┌─ Líneas de datos

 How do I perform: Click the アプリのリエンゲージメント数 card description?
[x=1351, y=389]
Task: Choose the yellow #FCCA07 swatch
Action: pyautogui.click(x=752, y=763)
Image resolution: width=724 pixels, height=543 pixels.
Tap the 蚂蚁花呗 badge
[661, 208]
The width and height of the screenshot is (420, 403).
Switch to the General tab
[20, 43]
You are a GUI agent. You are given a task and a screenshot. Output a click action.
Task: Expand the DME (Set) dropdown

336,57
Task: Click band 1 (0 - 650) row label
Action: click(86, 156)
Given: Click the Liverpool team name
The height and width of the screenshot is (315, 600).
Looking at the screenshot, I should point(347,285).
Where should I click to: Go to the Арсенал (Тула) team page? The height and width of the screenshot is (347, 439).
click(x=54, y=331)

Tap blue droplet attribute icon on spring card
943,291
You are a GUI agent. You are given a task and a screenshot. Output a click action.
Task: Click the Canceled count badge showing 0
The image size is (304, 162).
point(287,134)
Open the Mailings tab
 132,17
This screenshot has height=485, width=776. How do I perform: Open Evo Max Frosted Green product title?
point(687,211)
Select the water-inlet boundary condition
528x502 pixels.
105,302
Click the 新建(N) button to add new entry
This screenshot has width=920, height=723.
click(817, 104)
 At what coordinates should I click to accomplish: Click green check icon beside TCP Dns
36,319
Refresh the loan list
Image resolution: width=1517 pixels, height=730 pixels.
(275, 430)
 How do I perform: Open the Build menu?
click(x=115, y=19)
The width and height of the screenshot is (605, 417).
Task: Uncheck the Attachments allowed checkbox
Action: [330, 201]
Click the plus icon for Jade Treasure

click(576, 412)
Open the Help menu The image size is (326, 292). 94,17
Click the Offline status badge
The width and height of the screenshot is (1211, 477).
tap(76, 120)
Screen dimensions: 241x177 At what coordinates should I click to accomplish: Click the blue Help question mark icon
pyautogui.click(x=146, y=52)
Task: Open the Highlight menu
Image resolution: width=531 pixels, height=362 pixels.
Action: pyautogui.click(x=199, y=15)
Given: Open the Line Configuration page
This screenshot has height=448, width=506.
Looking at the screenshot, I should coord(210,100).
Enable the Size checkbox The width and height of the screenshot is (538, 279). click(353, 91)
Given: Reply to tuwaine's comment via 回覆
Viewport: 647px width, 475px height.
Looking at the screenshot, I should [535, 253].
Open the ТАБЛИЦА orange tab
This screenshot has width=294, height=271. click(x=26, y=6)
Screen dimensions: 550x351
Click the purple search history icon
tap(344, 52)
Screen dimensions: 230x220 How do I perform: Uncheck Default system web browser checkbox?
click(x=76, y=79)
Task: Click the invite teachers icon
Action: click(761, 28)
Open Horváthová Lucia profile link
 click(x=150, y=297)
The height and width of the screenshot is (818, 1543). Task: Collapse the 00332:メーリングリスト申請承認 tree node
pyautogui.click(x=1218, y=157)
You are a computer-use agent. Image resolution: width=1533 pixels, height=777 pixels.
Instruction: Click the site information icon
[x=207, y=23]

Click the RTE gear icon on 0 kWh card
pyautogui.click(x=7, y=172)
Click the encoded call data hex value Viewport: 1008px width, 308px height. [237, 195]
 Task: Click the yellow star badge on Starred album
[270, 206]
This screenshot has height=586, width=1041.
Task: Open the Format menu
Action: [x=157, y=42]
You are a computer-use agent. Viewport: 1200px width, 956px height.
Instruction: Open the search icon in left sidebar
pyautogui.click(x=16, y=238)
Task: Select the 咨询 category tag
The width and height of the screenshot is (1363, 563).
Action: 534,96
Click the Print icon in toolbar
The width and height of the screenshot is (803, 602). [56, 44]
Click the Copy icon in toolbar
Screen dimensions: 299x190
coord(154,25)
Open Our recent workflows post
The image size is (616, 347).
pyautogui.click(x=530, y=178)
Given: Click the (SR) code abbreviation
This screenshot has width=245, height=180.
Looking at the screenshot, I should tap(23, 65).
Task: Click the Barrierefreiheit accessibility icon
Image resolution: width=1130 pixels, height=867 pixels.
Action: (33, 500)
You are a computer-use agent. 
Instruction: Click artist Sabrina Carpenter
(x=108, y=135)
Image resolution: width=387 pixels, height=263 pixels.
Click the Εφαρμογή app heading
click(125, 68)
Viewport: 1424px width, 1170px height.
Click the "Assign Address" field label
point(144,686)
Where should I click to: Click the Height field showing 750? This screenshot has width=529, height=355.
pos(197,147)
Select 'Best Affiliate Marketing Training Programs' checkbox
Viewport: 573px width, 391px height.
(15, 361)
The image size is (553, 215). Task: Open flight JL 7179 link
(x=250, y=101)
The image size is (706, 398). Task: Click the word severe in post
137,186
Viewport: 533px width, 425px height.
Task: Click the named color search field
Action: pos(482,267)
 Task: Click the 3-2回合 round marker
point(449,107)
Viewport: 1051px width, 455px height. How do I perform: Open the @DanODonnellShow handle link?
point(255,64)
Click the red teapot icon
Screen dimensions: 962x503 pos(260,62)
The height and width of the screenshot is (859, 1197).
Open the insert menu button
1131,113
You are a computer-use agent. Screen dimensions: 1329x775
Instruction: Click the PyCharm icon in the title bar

└─

◆ Objetivo del ejercicio:
Extrae todas las filas anteriores y reprodúcelas una por una, sin alterar ningún carácter.

◆ Salida completa:
 How do I perform: Click the アプリのリエンゲージメント数 card description?
[x=1351, y=389]
Task: Choose the yellow #FCCA07 swatch
Action: pyautogui.click(x=752, y=763)
Image resolution: width=724 pixels, height=543 pixels.
Tap the 蚂蚁花呗 badge
[661, 208]
The width and height of the screenshot is (420, 403).
Switch to the General tab
[20, 43]
You are a GUI agent. You are given a task and a screenshot. Output a click action.
Task: Expand the DME (Set) dropdown

336,57
Task: Click band 1 (0 - 650) row label
Action: click(86, 156)
Given: Click the Liverpool team name
The height and width of the screenshot is (315, 600).
Looking at the screenshot, I should point(347,285).
Where should I click to: Go to the Арсенал (Тула) team page? The height and width of the screenshot is (347, 439).
click(x=54, y=331)

Tap blue droplet attribute icon on spring card
943,291
You are a GUI agent. You are given a task and a screenshot. Output a click action.
Task: Click the Canceled count badge showing 0
The image size is (304, 162).
point(287,134)
Open the Mailings tab
 132,17
This screenshot has height=485, width=776. How do I perform: Open Evo Max Frosted Green product title?
point(687,211)
Select the water-inlet boundary condition
528x502 pixels.
105,302
Click the 新建(N) button to add new entry
This screenshot has width=920, height=723.
click(817, 104)
 At what coordinates should I click to accomplish: Click green check icon beside TCP Dns
36,319
Refresh the loan list
Image resolution: width=1517 pixels, height=730 pixels.
(275, 430)
 How do I perform: Open the Build menu?
click(x=115, y=19)
The width and height of the screenshot is (605, 417).
Task: Uncheck the Attachments allowed checkbox
Action: [330, 201]
Click the plus icon for Jade Treasure

click(576, 412)
Open the Help menu The image size is (326, 292). 94,17
Click the Offline status badge
The width and height of the screenshot is (1211, 477).
tap(76, 120)
Screen dimensions: 241x177 At what coordinates should I click to accomplish: Click the blue Help question mark icon
pyautogui.click(x=146, y=52)
Task: Open the Highlight menu
Image resolution: width=531 pixels, height=362 pixels.
Action: pyautogui.click(x=199, y=15)
Given: Open the Line Configuration page
This screenshot has height=448, width=506.
Looking at the screenshot, I should coord(210,100).
Enable the Size checkbox The width and height of the screenshot is (538, 279). click(353, 91)
Given: Reply to tuwaine's comment via 回覆
Viewport: 647px width, 475px height.
Looking at the screenshot, I should [535, 253].
Open the ТАБЛИЦА orange tab
This screenshot has width=294, height=271. click(x=26, y=6)
Screen dimensions: 550x351
Click the purple search history icon
tap(344, 52)
Screen dimensions: 230x220 How do I perform: Uncheck Default system web browser checkbox?
click(x=76, y=79)
Task: Click the invite teachers icon
Action: click(761, 28)
Open Horváthová Lucia profile link
 click(x=150, y=297)
The height and width of the screenshot is (818, 1543). Task: Collapse the 00332:メーリングリスト申請承認 tree node
pyautogui.click(x=1218, y=157)
You are a computer-use agent. Image resolution: width=1533 pixels, height=777 pixels.
Instruction: Click the site information icon
[x=207, y=23]

Click the RTE gear icon on 0 kWh card
pyautogui.click(x=7, y=172)
Click the encoded call data hex value Viewport: 1008px width, 308px height. [237, 195]
 Task: Click the yellow star badge on Starred album
[270, 206]
This screenshot has height=586, width=1041.
Task: Open the Format menu
Action: [x=157, y=42]
You are a computer-use agent. Viewport: 1200px width, 956px height.
Instruction: Open the search icon in left sidebar
pyautogui.click(x=16, y=238)
Task: Select the 咨询 category tag
The width and height of the screenshot is (1363, 563).
Action: 534,96
Click the Print icon in toolbar
The width and height of the screenshot is (803, 602). [56, 44]
Click the Copy icon in toolbar
Screen dimensions: 299x190
coord(154,25)
Open Our recent workflows post
The image size is (616, 347).
pyautogui.click(x=530, y=178)
Given: Click the (SR) code abbreviation
This screenshot has width=245, height=180.
Looking at the screenshot, I should tap(23, 65).
Task: Click the Barrierefreiheit accessibility icon
Image resolution: width=1130 pixels, height=867 pixels.
Action: (33, 500)
You are a computer-use agent. 
Instruction: Click artist Sabrina Carpenter
(x=108, y=135)
Image resolution: width=387 pixels, height=263 pixels.
Click the Εφαρμογή app heading
click(125, 68)
Viewport: 1424px width, 1170px height.
Click the "Assign Address" field label
point(144,686)
Where should I click to: Click the Height field showing 750? This screenshot has width=529, height=355.
pos(197,147)
Select 'Best Affiliate Marketing Training Programs' checkbox
Viewport: 573px width, 391px height.
(15, 361)
The image size is (553, 215). Task: Open flight JL 7179 link
(x=250, y=101)
The image size is (706, 398). Task: Click the word severe in post
137,186
Viewport: 533px width, 425px height.
Task: Click the named color search field
Action: pos(482,267)
 Task: Click the 3-2回合 round marker
point(449,107)
Viewport: 1051px width, 455px height. How do I perform: Open the @DanODonnellShow handle link?
point(255,64)
Click the red teapot icon
Screen dimensions: 962x503 pos(260,62)
The height and width of the screenshot is (859, 1197).
Open the insert menu button
1131,113
You are a computer-use agent. Screen dimensions: 1329x775
Instruction: Click the PyCharm icon in the title bar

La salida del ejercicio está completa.